Find the root of the polynomial?

Consider the root of the polynomial $p(x) = x^n+a_{n-1}x^{n-1}+a_{n-2}x^{n-2}+\dots+a_1x -1$. Suppose that $p(x)$ has no roots in the open unit disc in a complex plane and $p(-1)=0$. Show that $p(1)= 0$.

This is not true if the $a_k$ aren't assumed real, e.g. $p(x) = (x+1)(x - i)^2$.

Let's assume now the coefficients are real.
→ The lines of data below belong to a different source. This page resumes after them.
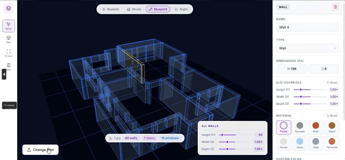Reset the Material selection
This screenshot has height=160, width=345.
332,116
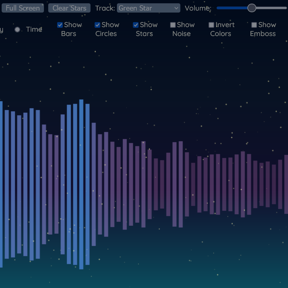Screen dimensions: 288x288
Task: Click the "Colors" word under Invert
Action: [221, 34]
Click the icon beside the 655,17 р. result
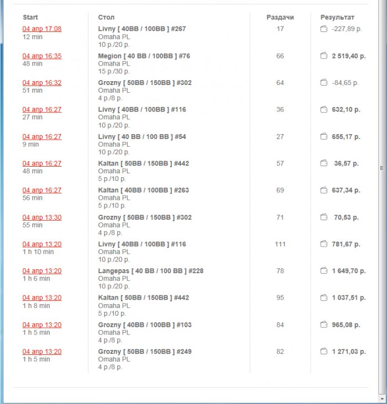 [x=324, y=136]
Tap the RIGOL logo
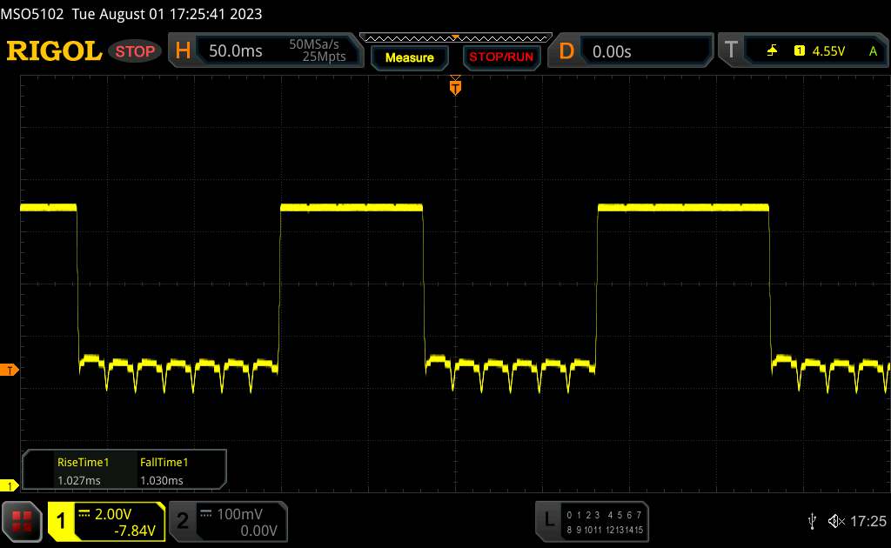Image resolution: width=891 pixels, height=548 pixels. [54, 51]
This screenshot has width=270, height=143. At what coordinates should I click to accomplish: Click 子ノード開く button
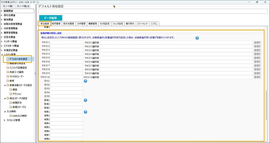click(x=8, y=6)
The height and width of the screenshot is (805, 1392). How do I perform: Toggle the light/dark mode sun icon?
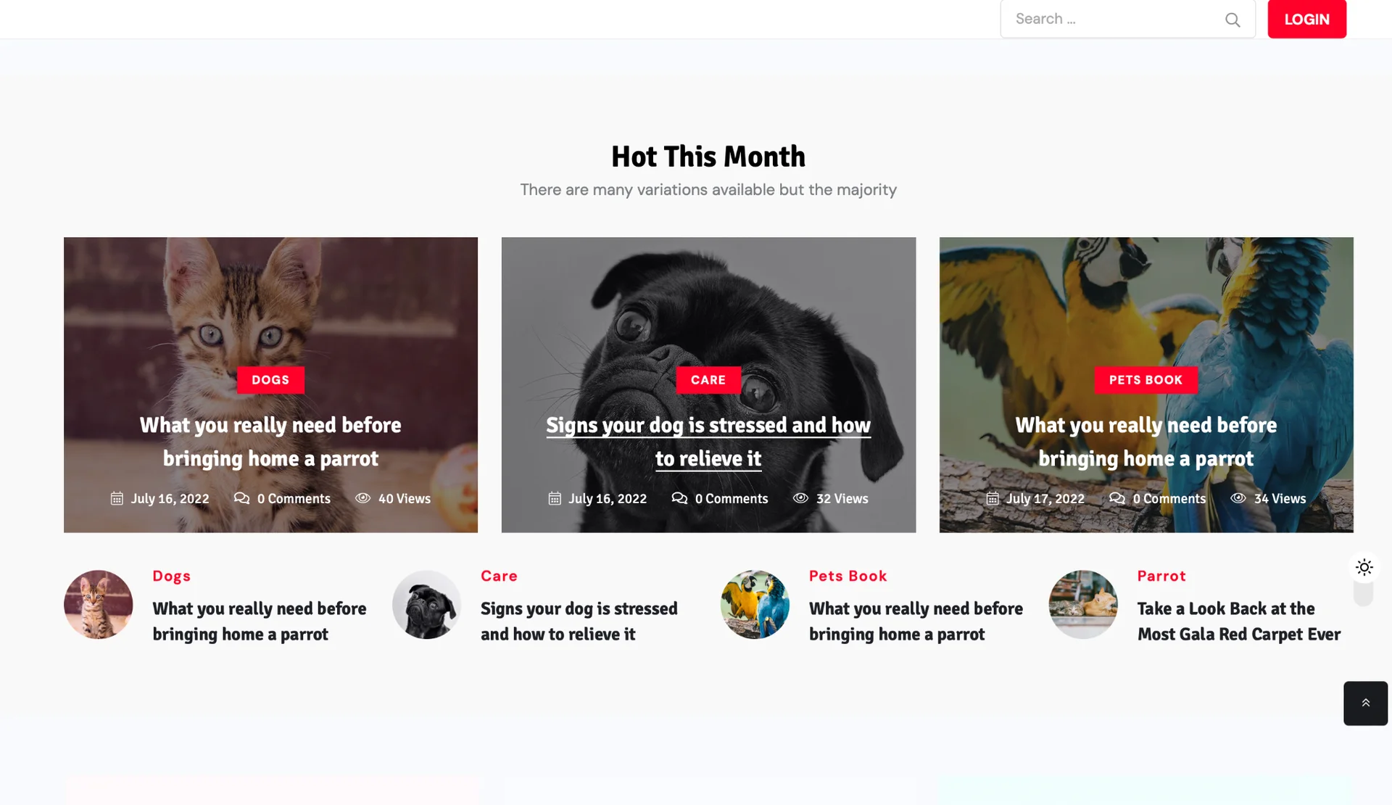1364,567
The roots are all unit complex numbers because their product has modulus $1$ and they are all of modulus $\geqslant 1$.

If $1$ was not a root of $p$, then $p$ would have an expression of the form $$p(x) = (x + 1)^{m}(x-\alpha_1)^{m_1}(x-\overline{\alpha_1})^{m_1} \dots (x-\alpha_k)^{m_k}(x-\overline{\alpha_k})^{m_k}$$ where $\alpha_1, \dots \alpha_k$ are the non real roots of $p$ (they are unit complex numbers) and $m, m_1, \dots, m_k$ are positive integers that add up to $n$.

But this polynomial satisfies $p(0) = 1$, contrary to the hypothesis.